初版については別サイトで不満たらたらのことをかつて書いた。誤字・脱字が多かったこと。文章として意味が通らないところが何箇所もあったこと。さらに、医者による偏見本だということ。したがって、医者がどうなふうに思っているのか、それを知るには格好の本だといえよう。その偏見の例としてかつてあげたところと比べて最新版ではどうなっているのか。何も変わっていなかった。反省なき日本民族みたいなものだ。ここでは、自分が属していたリサーチに関して言及してみたい。

リサーチにかかわる記載についての不満

率直な感想を述べよう。たとえば、リサーチにかかわって、こう書いてある。

「リサーチとは」

「リサーチの問題点は、単に調査することでなく、医療機関と単価の切下げ交渉をしたり、患者に健保切替えを迫ったりして圧力をかけることです」(P180)

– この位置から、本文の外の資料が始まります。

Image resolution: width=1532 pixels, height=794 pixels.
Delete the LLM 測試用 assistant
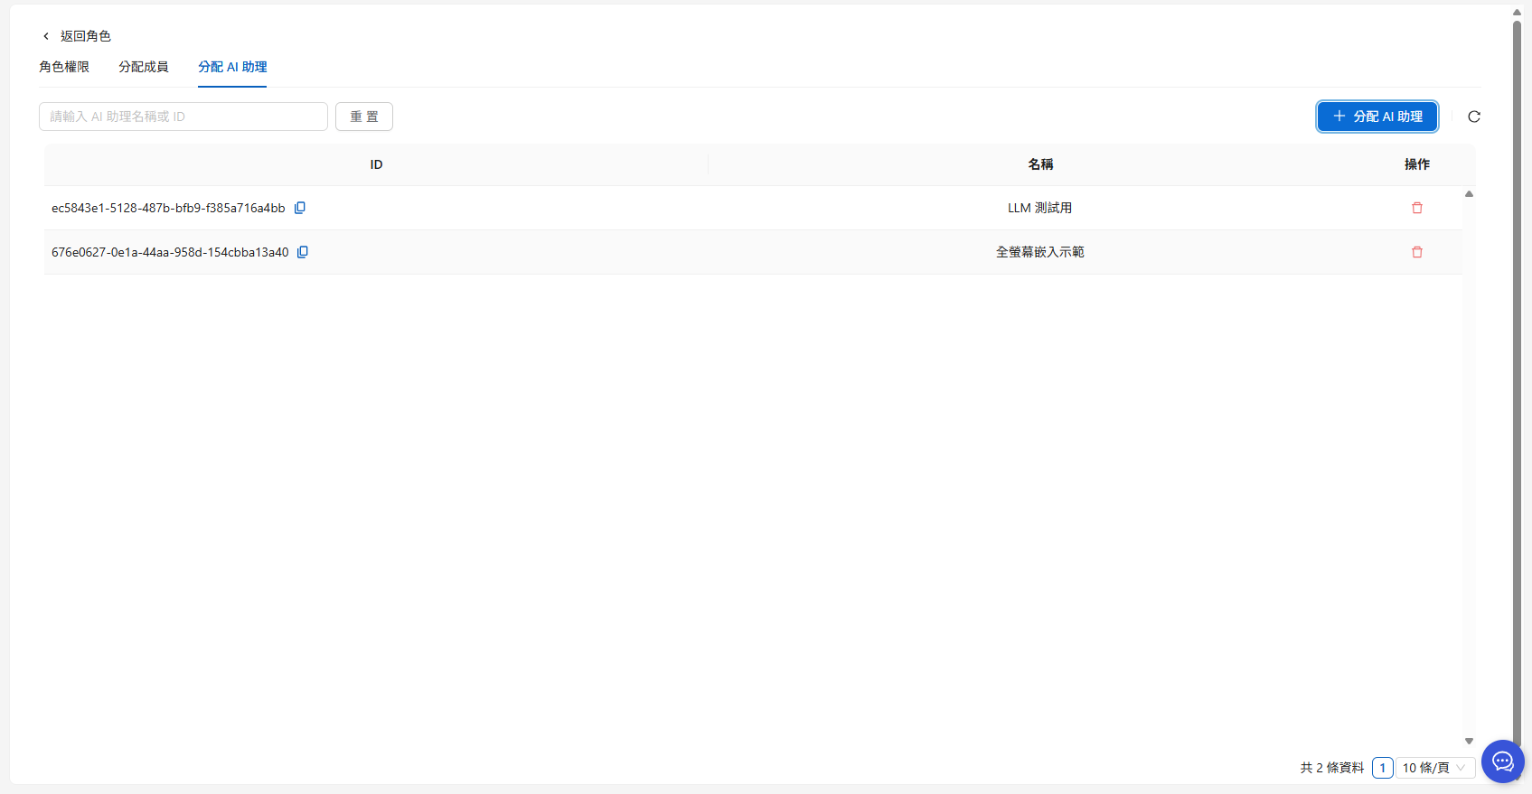coord(1416,208)
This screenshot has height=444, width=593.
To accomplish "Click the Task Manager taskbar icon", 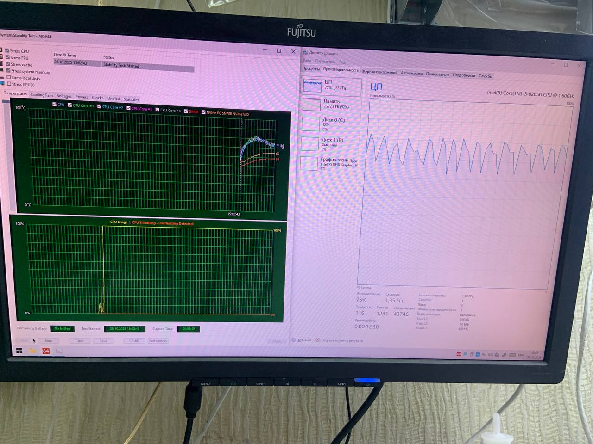I will pyautogui.click(x=59, y=351).
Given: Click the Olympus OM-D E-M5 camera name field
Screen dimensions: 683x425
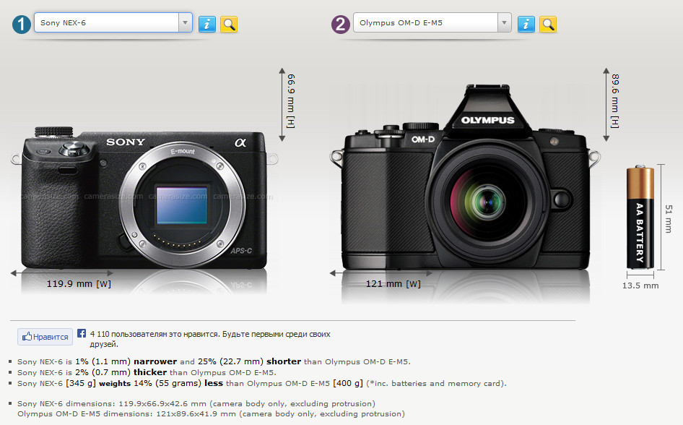Looking at the screenshot, I should 425,23.
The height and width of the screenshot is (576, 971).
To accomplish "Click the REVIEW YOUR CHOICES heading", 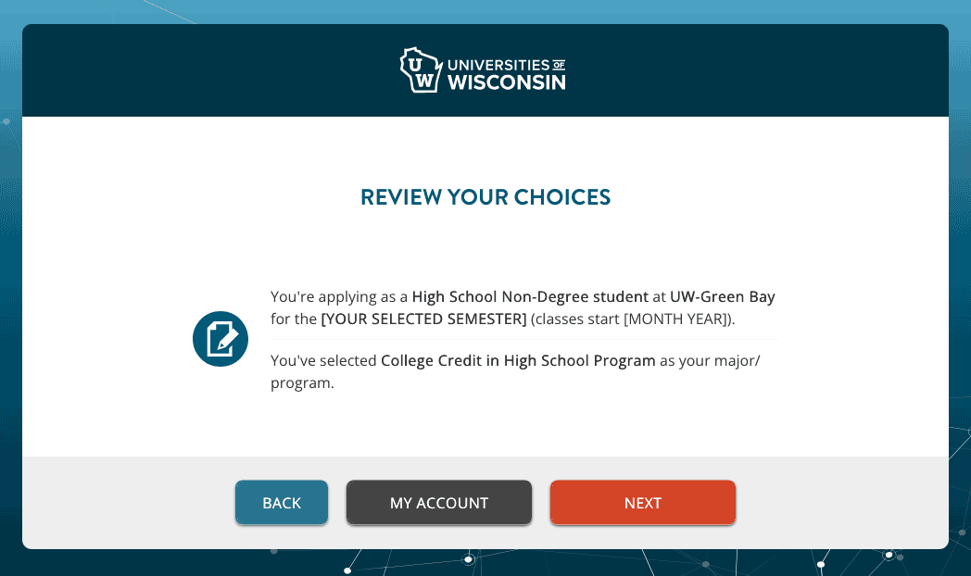I will click(x=485, y=197).
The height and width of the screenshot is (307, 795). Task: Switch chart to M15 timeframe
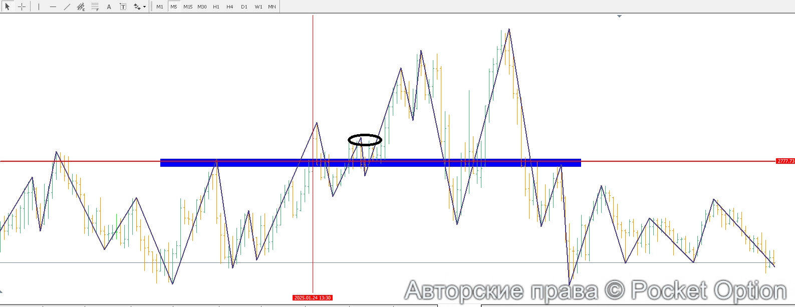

私自身はほとんど担当しなかったので詳細は不明なのだが、私が辞めるころは社労士などに業務を委託していた。が、過去にそういうこと(医療機関との単価切り下げ交渉や、患者に対する健康保険への切替交渉)があったことは事実だと思う。したがって、この記載はかつてそういうことがあったという点で間違いはない。しかし、現在は改めているはずである。少なくとも、自分がいた調査会社はそうだった。

リサーチの問題点

・・・例を挙げますと、最近は少なくなっていますが、患者の家に上がり何時間でも居座ったり、患者の職場に押しかける、また医療機関の受付や待合い室で医者を罵る、診断室の中で居座り医師が自分の要求(健保切替え、単価の切下げ、治療の打切り等)を承諾するまで動かない、面会時間外に病室に入りこみ患者を脅迫する等、犯罪すれすれのことを行うことがあります。(P180)

 
これは読んでいるこっちがビックリした。私はこんなことをやったことがないし、私の周辺でもこんなことはやってないだろう。すべての調査機関については知らないが、私の知っている限りではこのような事実はまったくない。しかも12年前の記載とまったく同じ。12年前も「最近は少なくなっています」とあるのだが、この本の「最近」とはいつまでをいうのだろうか。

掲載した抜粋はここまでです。